Among avid Stones fans, the question of which lineup was best — the original quintet with Brian Jones, or the one with Jones’ replacement, Mick Taylor — varies with whomever is being asked. There’s really no right or wrong answer, but for those who know the Stones mostly from its current incarnation, with core members Mick Jagger, Keith Richards, Charlie Watts and Ron Wood, who filled in for Taylor in 1975, the film “Charlie Is My Darling,” which chronicled the group’s 1965 tour of Ireland just after they released their breakthrough single, “Satisfaction,” will be enlightened by the Stones’ early mystique, and why it endures after all these years.
This long-bootlegged gem directed by Peter Whitehead and produced by Stones manager at the time Andrew Loog Oldham — considered a kind of Holy Grail for fans, just as “The Rolling Stones Rock & Roll Circus,” filmed in 1968, was until its release on laser-disc in 1996 — surfaces on DVD and Blue-ray at a time when interest in the Stones has come full circle during its 50th anniversary. This beautifully photographed B&W film, with added footage overseen by director Mick Gochanour (co-producer on “Rock & Roll Circus”) and producer Robin Klein, offers neither the end-of-the ’60s foreboding of “Gimme Shelter” nor the hedonistic excesses of “Cocksucker Blues,” Robert Frank’s unreleased documentary about the Stones’ 1972 North American tour. Instead, “Charlie Is My Darling” is a comparatively benign look at a group that’s just realizing its artistic and commercial potential, and a bit taken aback by its popularity. Think “Hard Day’s Night” meets “Don’t Look Back.”
The documentary touts some of the earliest existing live footage of the band, and it’s riveting. At this point in its growth, the Stones were already sparking pandemonium at its shows, with one sequence showing an Irish crowd rushing the stage during a performance of “It’s All Right.”
Unlike the Beatles (who are the subject of some gentle ribbing during the film), the Stones don’t seem all too keen on mugging for the camera. Charlie Watts is typically nonplussed and bemused by all the fuss. Jagger behaves like the group’s spokeman, but the gargantuan ego in-the-making is not yet evident. Richards seems glued to his guitar, with a scene of him and Jagger fine-tuning the lyrics of “Sitting on a Fence” providing one of the film’s more priceless moments.

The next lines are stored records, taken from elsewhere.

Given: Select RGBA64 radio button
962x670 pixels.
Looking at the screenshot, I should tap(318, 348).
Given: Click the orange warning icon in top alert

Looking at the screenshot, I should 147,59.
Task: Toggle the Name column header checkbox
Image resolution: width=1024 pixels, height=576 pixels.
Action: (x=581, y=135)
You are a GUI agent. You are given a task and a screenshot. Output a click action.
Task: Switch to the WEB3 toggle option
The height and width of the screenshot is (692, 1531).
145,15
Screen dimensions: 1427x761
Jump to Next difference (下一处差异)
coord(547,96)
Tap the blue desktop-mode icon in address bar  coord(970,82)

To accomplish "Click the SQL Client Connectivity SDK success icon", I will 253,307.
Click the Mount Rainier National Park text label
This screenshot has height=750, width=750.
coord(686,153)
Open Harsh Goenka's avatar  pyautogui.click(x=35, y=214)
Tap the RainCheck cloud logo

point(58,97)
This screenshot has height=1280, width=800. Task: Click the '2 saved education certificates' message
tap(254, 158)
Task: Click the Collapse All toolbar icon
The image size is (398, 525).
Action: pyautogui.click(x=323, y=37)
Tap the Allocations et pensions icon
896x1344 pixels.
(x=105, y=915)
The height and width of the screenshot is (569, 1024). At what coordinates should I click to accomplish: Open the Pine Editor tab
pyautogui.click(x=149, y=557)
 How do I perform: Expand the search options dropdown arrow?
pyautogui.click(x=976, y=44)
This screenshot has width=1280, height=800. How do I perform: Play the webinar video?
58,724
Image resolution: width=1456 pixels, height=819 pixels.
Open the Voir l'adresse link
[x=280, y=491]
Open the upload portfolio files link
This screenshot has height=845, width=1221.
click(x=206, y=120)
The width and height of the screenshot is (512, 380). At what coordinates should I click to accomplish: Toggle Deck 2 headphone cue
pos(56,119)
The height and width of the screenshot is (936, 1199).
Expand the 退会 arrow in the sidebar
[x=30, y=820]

With all the filmed footage of the Rolling Stones that exists, Brian Jones has always remained the group’s most enigmatic figure, while his death in 1969 predated the Stones’ emergence into a stadium-touring juggernaut. In this documentary he’s seen as a rather existential figure, cryptically prescient about his doomed fate. “Let’s face it, the future as a Rolling Stone is very uncertain,” he tells one interviewer with an impish grin that turns dead serious. “My ultimate aim in life was never to be a pop star. I enjoy it, with reservations. But I’m not really satisfied either artistically or personally.”
The film will have its world premiere on Saturday, Sept. 29, at the New York Film Festival and will be available as a box set Nov. 6, including a DVD and Blu-ray of the new version of the film as well as a director’s and producer’s cut. Those interested in the deluxe package are looking at a $99 list price, but the DVD ($19.98) and Blu-ray are available separately. There will also be a digital-only version, with an as-yet-to-be-determined price.
Whatever Stones fans shell out, this filmed chronicle is one for the ages.